130 Cumberland Street is a part of the 'Long's Lane Precinct'. Long's Lane is a cluster of nineteenth and early-twentieth houses, rear yards, and laneways between Gloucester and Cumberland Streets, The Rocks. 130 Cumberland Street is a three-storey building typical in scale and detail of terrace type buildings erected in the inner suburbs of Sydney during the 1880s. It is built of stuccoed brick with an iron roof, and has moulded string courses and the windows on the two upper levels are round headed. It relates in style to the two and three storey Italianate terraced buildings at Nos 132–134 and Nos 136–138 Cumberland Street.

Style: Late Victorian Italianate; Storeys: three; Roof cladding: Iron. Archaeological research potential is high.
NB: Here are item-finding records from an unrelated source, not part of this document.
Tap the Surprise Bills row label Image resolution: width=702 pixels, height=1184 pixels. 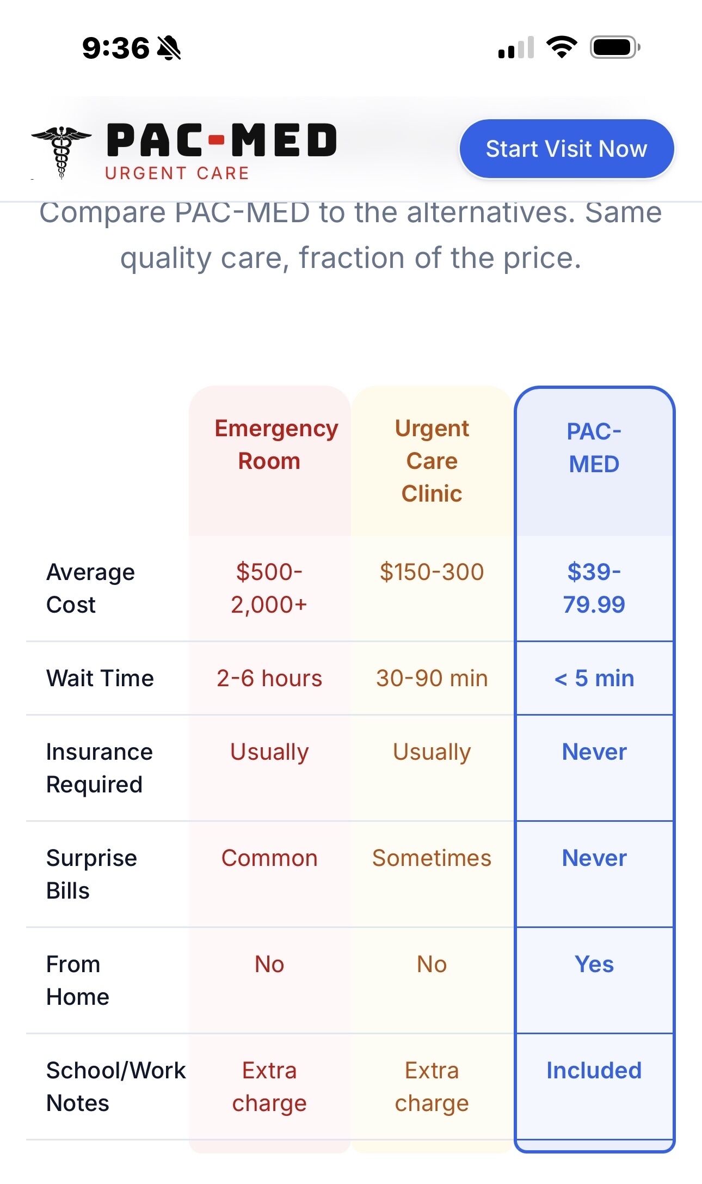point(91,874)

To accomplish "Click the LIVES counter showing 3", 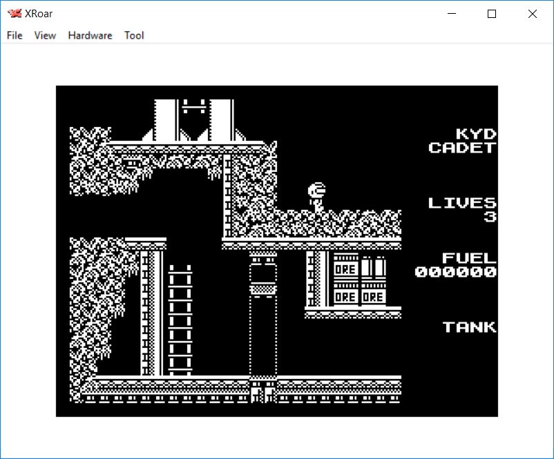I will coord(462,209).
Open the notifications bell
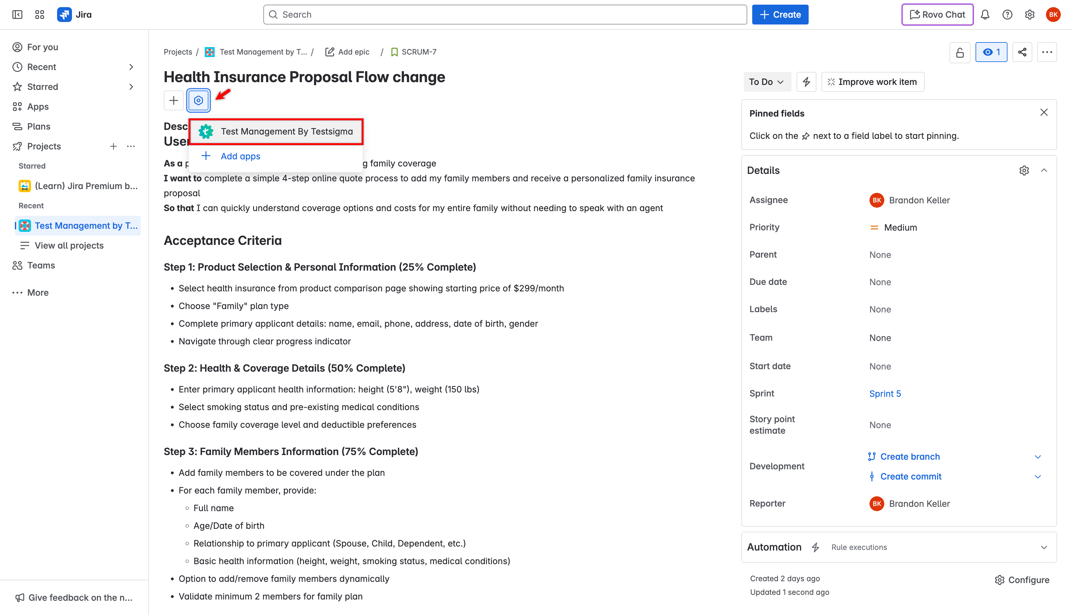 (985, 14)
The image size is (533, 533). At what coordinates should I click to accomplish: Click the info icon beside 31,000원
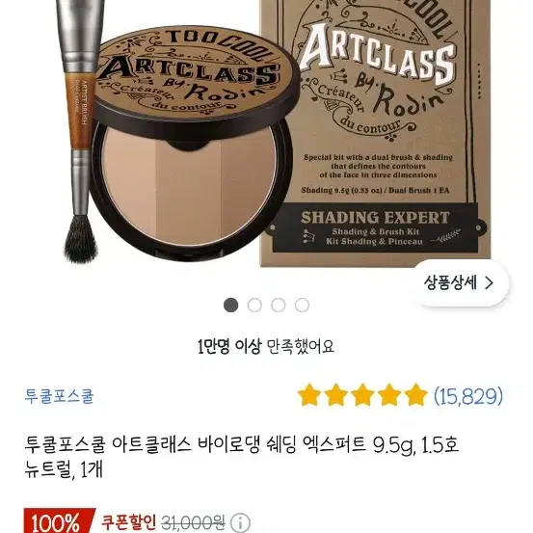pos(240,522)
==== Modifications and dates ====
- 1920s: The building appears to have been renovated.
- 1992–97: Conservation and restoration of the Long's Lane precinct.

===132–134 Cumberland Street===
132–134 Cumberland Street is a part of the 'Long's Lane Precinct'. Long's Lane is a cluster of nineteenth and early-twentieth houses, rear yards, and laneways between Gloucester and Cumberland Streets, the Rocks. These two-storey residential terraces are typical of the 1880s building style. The two five room terraces are built of stuccoed brick with an iron roofs, and have moulded string courses and arched windows on the upper level. They relate in style to the three-storey Italianate terraced buildings on either side at Nos. 130 and Nos 136–138 Cumberland Street. An unusual feature of this infill development is the reduced scale of the building and set back relative to these two adjoining properties. The set back has allowed the incorporation of a front porch. The incorporation of a central passageway between the two to the rear of the buildings is a relatively rare feature on the terraces of Sydney.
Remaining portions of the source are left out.